No solo el fenómeno se da en los títulos de sus libros, también en los poemas de musical vaivén: “…ni con la llama que envuelve / con voracidad los cuerpos encendidos” (poema “Amor en cualquier tiempo”) y este revelador contrapunto, aparentemente contradictorio, pero que es parte de la danza del fuego: “…y ella sale de la cama con la pesada melancolía escondida entre los pliegues de su bata vaporosa” (poema “Instantánea conyugal”).

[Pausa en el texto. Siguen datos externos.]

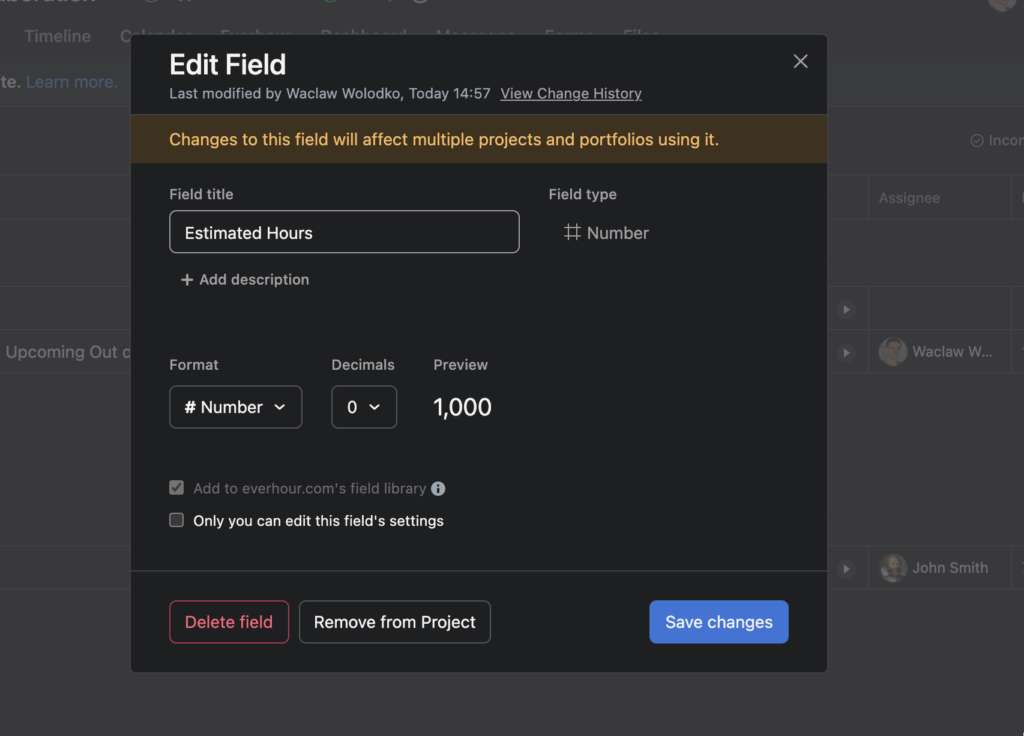Screen dimensions: 1024x736
Task: Uncheck "Add to everhour.com's field library"
Action: pyautogui.click(x=176, y=488)
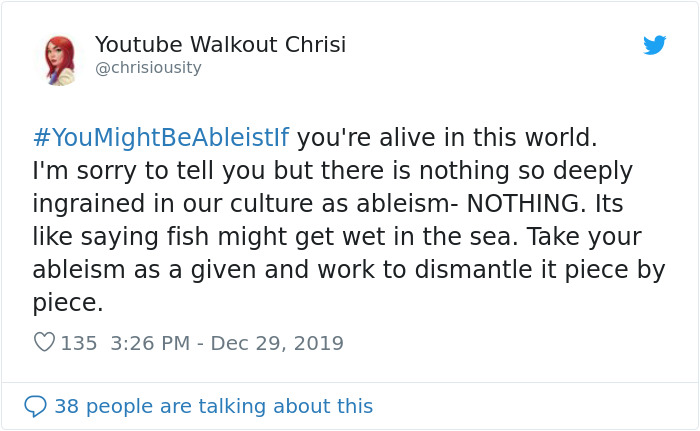Click the Dec 29, 2019 date
Screen dimensions: 700x431
[275, 343]
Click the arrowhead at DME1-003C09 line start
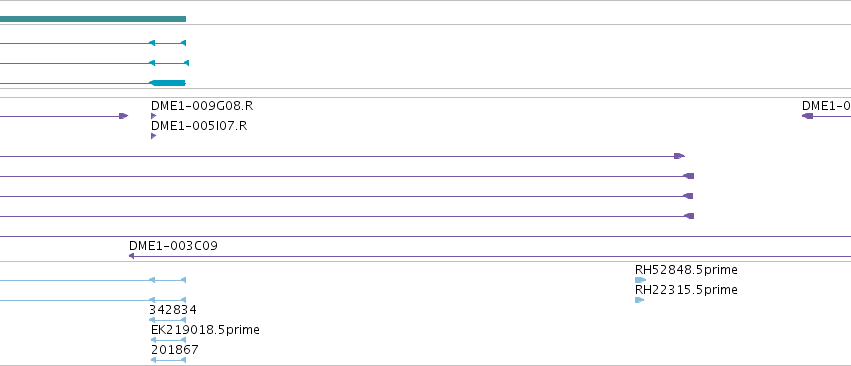Screen dimensions: 851x366 131,256
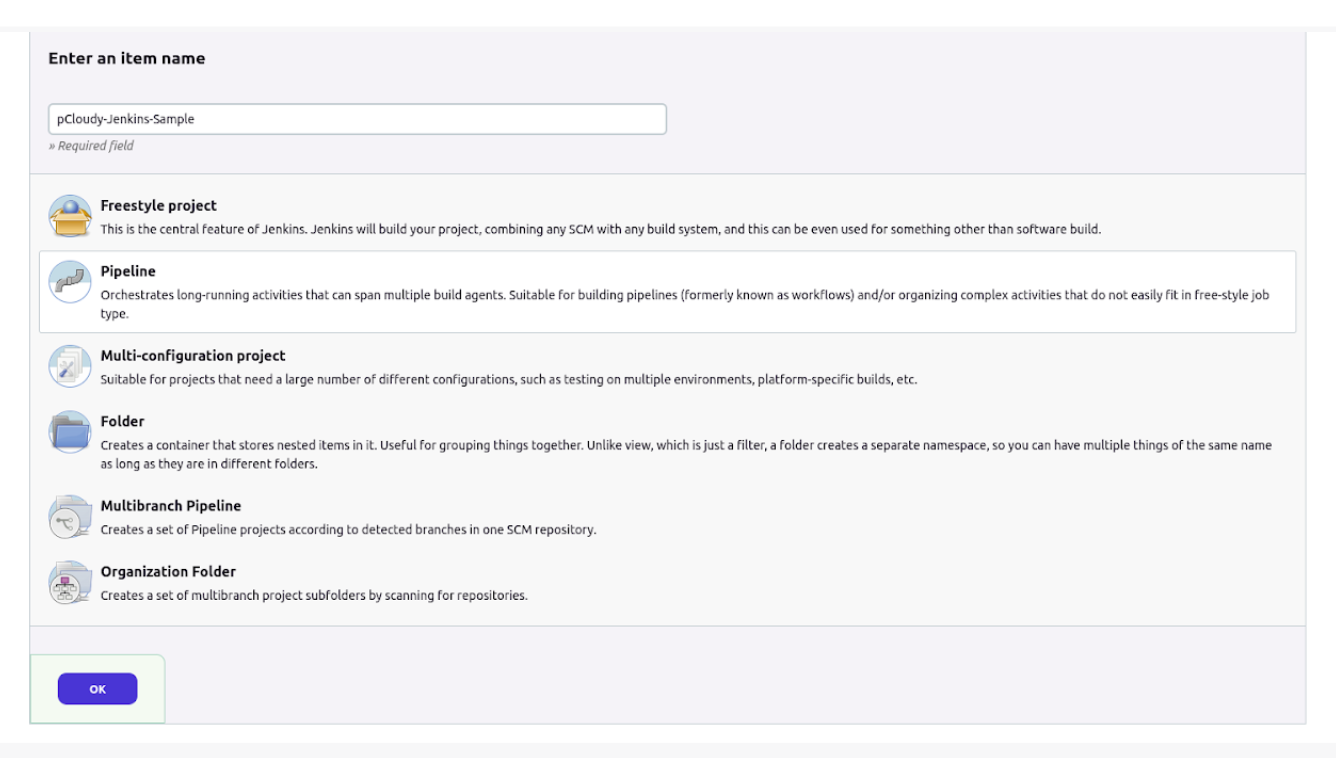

El amor y su desarrollo gradual y cambiante a lo largo de sus libros: una recurrencia que vibra, cuerda de guitarra tensa pero que suena dulce como si un solitario pastor la rasgara. “…anidé en cada cavidad un sueño;/ vendrá la ola inmensa/ portadora de vida o de muerte,/sobrevivirá de la sirena el canto”. Y esta dolida advertencia: “…pero no envilezcas tus lágrimas/ aunque todo parezca perdido algo queda” (poema “Ellos reirán de vuestra hambre”) “El ojo abierto/que ya no duerme para no soñar…” (poema “Bajamar”). Y la contradanza: “Apaguémosle la luz para que/continúe el sueño”.

Vidaluz hace un uso equilibrado de los recursos poéticos. Brevedad y concisión en las expresiones verbales. Discretos improntos que rápidamente se apagan como brasas en un horno, lo que permite utilizar el silencio como un recurso que añade y que no resta al verso: “Bajo mullida grama/espinas hay al acecho” (poema “Intuyo”). El silencio, que puede ser verbal, es un acecho. Ahí, siempre, hay muchas palabras no dichas. Generalmente el discurso del dolor.

Testimonio de vida, dicho con honestidad y sin alarde: “No importa dónde me ubique, sé que además del pequeño escritorio, de la estrecha oficina/o en el rincón más íntimo de mi cuarto/siempre hallaré un lugar donde tejer un sueño.” (poema “Sueño”)
“Porque escrito está en las ruinas lo temporal de nuestro paso y en el polvo de los escombros nuestro retorno” (poema “Quien tenga oídos”)

No podía faltar el desamor: la poesía es una moneda en el aire, con una cara blanca y otra negra, con una de muerte y otra de vida, con una de amor y otra de desamor, moneda que al caer tintinea en el poema y lo establece.

Dice Vidaluz: “He visto a la mujer rondar el cetro, el centro de su vida misma. Ensayar la sonrisa más seductora de Eva/descalzarse ante el amado y poner la ofrenda sagrada de su cuerpo en las manos del hombre desconcertado ante la abundancia”. “…¿Qué cantos de sirena? ¿Qué música encantada? ¿Qué incienso? ¿Qué aliento para convocar de nuevo el fuego?... (“Poema del desamor”)

La poesía de Vidaluz Meneses es un periplo que no arranca sino para adentro, centrífuga poética, en su principio está su fin, zarza que se consume sin consumirse en un solo tema: el amor. El amor expresado en asuntos políticos, recuerdos de infancia, cautelosas pasiones, arrebatos irónicos, derrumbes y encumbramientos amorosos, soledades de las cuales va y viene –“de mis soledades vengo, a mis soledades voy”- y cosas así.

Ella dice: “He iniciado el viaje al centro de mí misma/ el necesario retorno a las cosas elementales…” (poema “Viaje hacia el interior”).

A Vidaluz Meneses siempre es posible leerla a cualquier hora del día o de la noche del hombre. Hagámoslo.